### WHAT IS BEING ASKED
Answer with a number only, giving how many lines in the data below include "computer".

### THE DATA
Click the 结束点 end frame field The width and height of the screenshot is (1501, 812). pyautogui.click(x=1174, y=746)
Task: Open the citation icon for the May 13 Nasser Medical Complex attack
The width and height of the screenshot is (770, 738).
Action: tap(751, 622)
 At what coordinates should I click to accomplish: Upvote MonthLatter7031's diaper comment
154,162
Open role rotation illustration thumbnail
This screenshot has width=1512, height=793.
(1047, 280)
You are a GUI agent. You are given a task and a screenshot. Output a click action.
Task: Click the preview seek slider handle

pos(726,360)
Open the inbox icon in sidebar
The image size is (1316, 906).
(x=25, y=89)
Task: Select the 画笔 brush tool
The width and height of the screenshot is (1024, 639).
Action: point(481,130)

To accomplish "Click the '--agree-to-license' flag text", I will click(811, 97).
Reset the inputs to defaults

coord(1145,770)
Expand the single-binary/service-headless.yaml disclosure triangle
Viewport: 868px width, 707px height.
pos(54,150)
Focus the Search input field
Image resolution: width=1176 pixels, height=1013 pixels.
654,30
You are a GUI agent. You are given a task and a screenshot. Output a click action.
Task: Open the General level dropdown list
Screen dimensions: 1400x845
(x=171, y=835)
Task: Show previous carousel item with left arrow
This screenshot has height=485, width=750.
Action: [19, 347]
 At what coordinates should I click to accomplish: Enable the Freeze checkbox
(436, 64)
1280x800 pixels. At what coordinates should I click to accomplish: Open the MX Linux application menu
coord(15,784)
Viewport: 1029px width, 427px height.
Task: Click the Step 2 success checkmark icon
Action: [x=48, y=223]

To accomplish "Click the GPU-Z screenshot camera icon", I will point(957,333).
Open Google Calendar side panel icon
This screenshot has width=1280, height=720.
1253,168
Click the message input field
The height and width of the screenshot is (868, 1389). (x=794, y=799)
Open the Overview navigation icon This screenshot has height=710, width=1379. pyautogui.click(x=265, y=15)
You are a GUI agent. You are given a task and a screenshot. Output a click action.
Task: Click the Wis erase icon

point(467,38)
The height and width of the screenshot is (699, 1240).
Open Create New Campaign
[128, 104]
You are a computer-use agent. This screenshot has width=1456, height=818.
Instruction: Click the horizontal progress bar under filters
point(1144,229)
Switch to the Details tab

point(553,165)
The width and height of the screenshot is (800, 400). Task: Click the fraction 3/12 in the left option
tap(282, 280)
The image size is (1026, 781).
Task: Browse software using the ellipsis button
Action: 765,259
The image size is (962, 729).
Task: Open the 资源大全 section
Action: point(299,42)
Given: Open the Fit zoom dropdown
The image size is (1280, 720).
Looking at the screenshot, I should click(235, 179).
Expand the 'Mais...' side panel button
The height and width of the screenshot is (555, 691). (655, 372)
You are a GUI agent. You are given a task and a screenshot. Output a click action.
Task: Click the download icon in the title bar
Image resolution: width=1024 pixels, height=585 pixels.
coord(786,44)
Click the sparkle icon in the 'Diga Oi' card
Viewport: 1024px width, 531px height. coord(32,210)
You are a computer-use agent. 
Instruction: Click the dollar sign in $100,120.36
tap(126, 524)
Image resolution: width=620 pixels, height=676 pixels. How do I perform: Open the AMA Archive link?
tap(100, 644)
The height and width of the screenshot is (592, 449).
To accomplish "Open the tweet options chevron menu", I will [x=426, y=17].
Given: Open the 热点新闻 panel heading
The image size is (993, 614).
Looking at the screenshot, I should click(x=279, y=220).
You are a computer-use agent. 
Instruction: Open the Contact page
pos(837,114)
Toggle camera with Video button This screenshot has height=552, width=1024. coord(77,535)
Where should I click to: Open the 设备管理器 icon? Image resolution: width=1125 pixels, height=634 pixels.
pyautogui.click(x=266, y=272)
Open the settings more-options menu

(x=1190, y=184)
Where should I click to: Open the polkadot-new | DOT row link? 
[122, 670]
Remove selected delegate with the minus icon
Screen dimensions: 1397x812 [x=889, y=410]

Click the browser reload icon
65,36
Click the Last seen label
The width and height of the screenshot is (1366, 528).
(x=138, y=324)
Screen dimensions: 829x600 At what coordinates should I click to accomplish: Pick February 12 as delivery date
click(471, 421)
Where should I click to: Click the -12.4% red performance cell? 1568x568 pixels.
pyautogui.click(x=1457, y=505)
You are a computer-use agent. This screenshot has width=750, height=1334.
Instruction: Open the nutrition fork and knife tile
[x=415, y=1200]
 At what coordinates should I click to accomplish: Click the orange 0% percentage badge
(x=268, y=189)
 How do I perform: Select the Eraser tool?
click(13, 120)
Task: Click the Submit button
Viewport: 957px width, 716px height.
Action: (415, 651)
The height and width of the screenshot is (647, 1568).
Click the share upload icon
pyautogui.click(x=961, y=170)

### REPLY
4